Restate, exactly as written, the entries below from the line that holds "Screen dimensions: 526x1169" through the line that holds "The image size is (618, 225).". Pictures are not part of the copy.

Material to process:
++++
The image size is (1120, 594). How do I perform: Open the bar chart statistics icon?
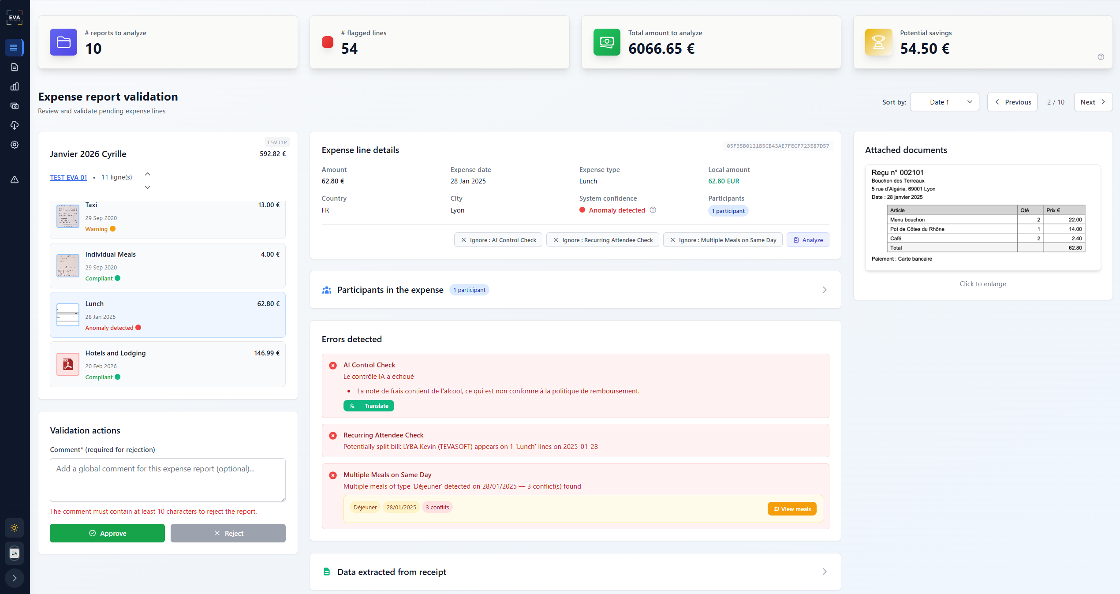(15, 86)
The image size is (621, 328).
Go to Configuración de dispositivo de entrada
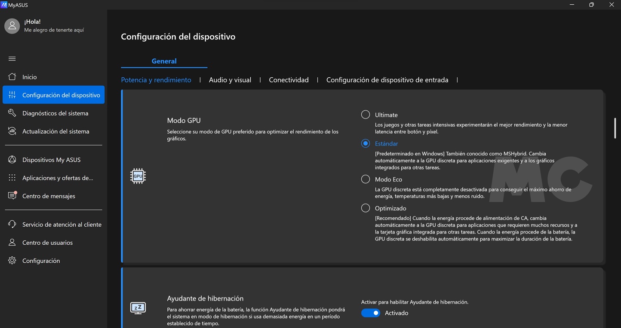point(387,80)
++++
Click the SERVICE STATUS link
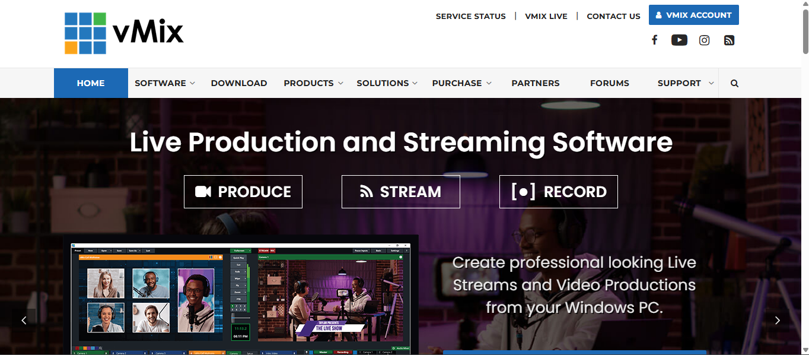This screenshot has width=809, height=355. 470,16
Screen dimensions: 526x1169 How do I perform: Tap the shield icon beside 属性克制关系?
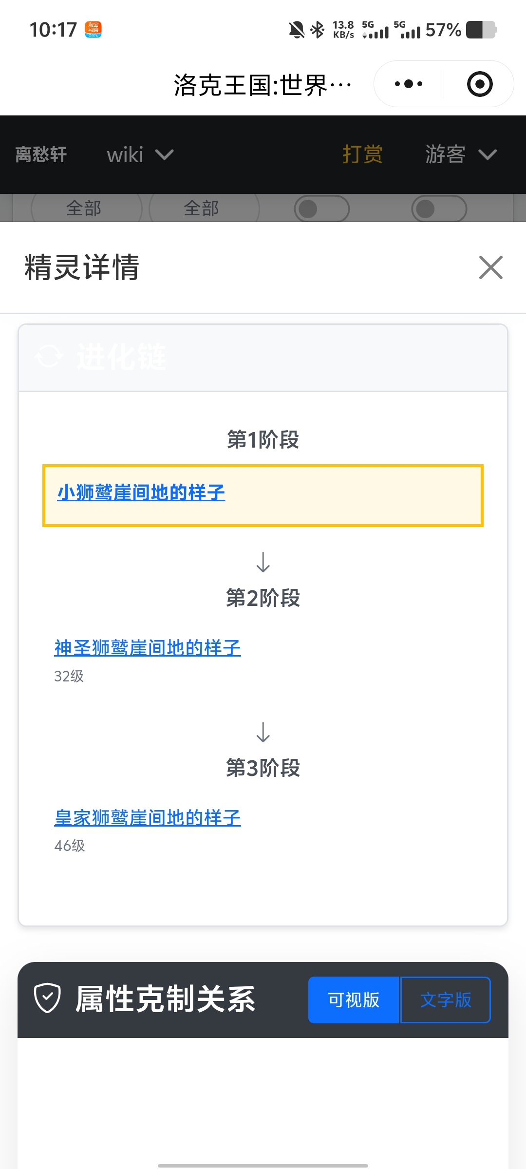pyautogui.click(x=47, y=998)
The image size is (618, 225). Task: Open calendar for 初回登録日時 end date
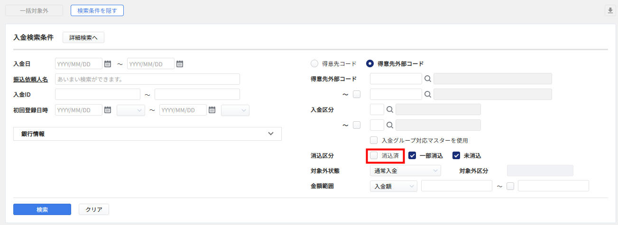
++++
Answer area:
Screen dimensions: 526x1169 How do I perform: Tap the shield icon beside 属性克制关系?
pyautogui.click(x=47, y=998)
The image size is (618, 225). Task: Open calendar for 初回登録日時 end date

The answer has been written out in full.